After a tickbox nightmare down at the Job Centre I was signed on. I got a little sum paid into my bank every two weeks, enough for bare survival. And so there I was with cash enough and an endless abundance of free time.
And soon I was miserable. It was amazing and frightening how quickly my mindset changed from trying to find a job to trying to figure out how to milk this lethargic Dole situation for as long as possible. My life was meaningless it had no structure or purpose in spite of my efforts to manufacture a simulacra of a routine via daily library visits and exercise ane cooking and whatnot.
As much as it pained me to admit (and temperamentally it still does a little) work brought meaning. As long as the work itself wasn’t meaningless and the conditions were at least halfway fair.
We need adequate rest, yes, we need deep sleep and friendships and conversation and adventure. We need far more of what is considered extra-curricular or secondary than what we currently allow ourselves. But we also need honest work. A task. A calling. Something to get us out of bed in the morning and to drive us to move towards mastery.
Writing is mine. And I increasingly believe that if you are anything like me, you have to work for yourself if you are to find this, even if your environment has not prepared you for it.

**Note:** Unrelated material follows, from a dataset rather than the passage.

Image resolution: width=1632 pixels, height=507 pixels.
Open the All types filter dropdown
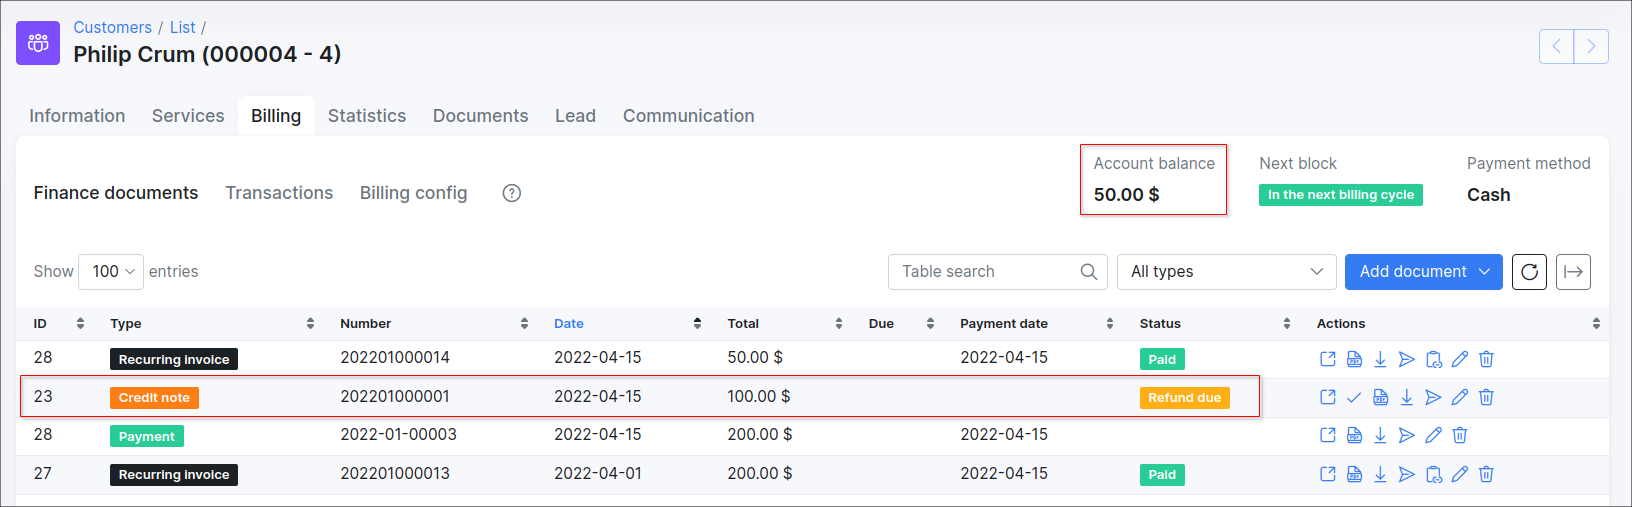(1226, 272)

So this is where I find myself now. Similar to that time nearly ten years ago I am on the verge of being out of work. But unlike back then, I have my path laid out in front of me. I have my real work to be getting on with.
Until next time,
Live well,
Tom.
One thing I find enormously difficult doing my 9-5 is switching to “normal life”, doing *my own* thing, especially, after the working day. The weirdest about it is it’s even worse on the weekend. I rarely write on weekends (usually only edit / publish) because somehow I want to do nothing. Is it tiredness or just a particular desire of rest? I don’t know. All I know is combining 9-5 with writing is difficult but I’m trying to find a proper time for it.
But anyway, great essay as always, Tom. I wish you all the best on your full-time-man-of-letters endeavours. Cheers!
The idea of work bringing purpose is, obviously, controversial, because of the connotations around the word "work", but you're right. And it's because of that, I do wonder about a future where AI, technology and robotics are so advanced that they can effectively and sufficiently provide for the human race, thus leading to us needing some sort of universal basic income etc etc.
But if people live in a world where their basic needs are met (which is obviously great) but they don't have the mindset / context / education / guidance to pursue a task that provides fulfillment... then what will we become? We'll just digest all the cheap dopamine ever more with our increasingly free time.
Just things that keep me up at night.